We cannot close this record in better terms than those expressed in the report of the committee on the above resolutions, which was unanimously adopted by the Conference:

“That this Conference has listened with much satisfaction to the statements made by our deputation to the English Methodist New Connexion Conference, respecting the spirit in which that honoured body has met the overtures which, during our sessions of May last, we commissioned these brethren to submit. We hereby put on record our sense of the faithfulness with which our deputation have fulfilled the delicate and important trust we placed in their hands. We rejoice also to know that our brethren in England have found it consistent with their views of what is due to themselves to accept the action of the Canadian Connexion on the question of the union of our denomination with that of the Wesleyan Methodist Church of Canada, as that action is found embodied in the expressions of our Quarterly Boards, as also of our Conference at its recent sessions.”

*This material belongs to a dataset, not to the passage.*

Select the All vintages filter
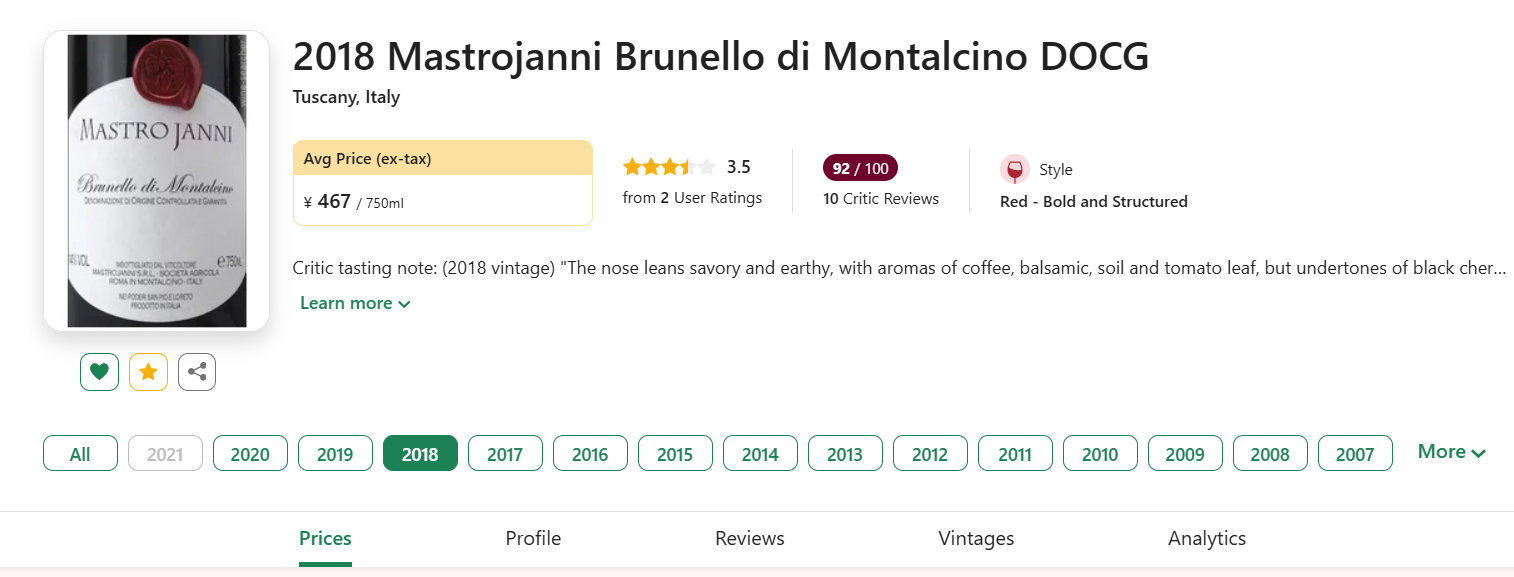Viewport: 1514px width, 577px height. coord(80,454)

“We would also recognize the overruling of a wis-e and gracious Providence in conducting the complicated negotiations through which we have been led from year to year to a consummation thus satisfactorily reached. This Conference, however, cannot allow the close and cordial relations that have subsisted for so many years between the parent Methodist New Connexion in England and ourselves to come to a close without expressing our profound sense of indebtedness to our brethren there for the large and uninterrupted liberality which has distinguished their policy towards the Canadian Mission, and trust that in the fraternal relations to be continued in the future, we may have frequent opportunities of intercourse as pleasant and mutually profitable as in the past. We would also most fervently pray that the guiding and sustaining presence of our common Father and God may be vouchsafed to His servants in the prosecution of their entire work at home and abroad. Further, be it

“Resolved, that as this Conference at its former session, held in Milton on May 23rd, 1874, did agree to adopt the Basis of Union on condition that the Wesleyan Methodist Conference of Canada, the Wesleyan Conference of Eastern British America, and the Methodist New Connexion Conference of England would accept our declaration of union, with the interpretation of clause twenty-three in the basis then agreed to ; and whereas these conditions have since been fulfilled by all the contracting parties, this Conference hereby declares its final acceptance of the terms of union between the Wesleyan Methodist Church of Canada and the Methodist New Connexion Church of Canada; all necessary legal provisions to be determined by the General Conference of the United Wesleyan Methodist Church of Canada.”

So ends the history of the Methodist New Connexion in Canada, as a distinct organization. Communities may disappear and men may pass away, but principles never die. So the great principle of lay representation lives in the Methodism of Canada, and the Methodism of the world; and men are learning that in the Church, as well as the State, all righteous government is “of the people, by the people, and for the people.”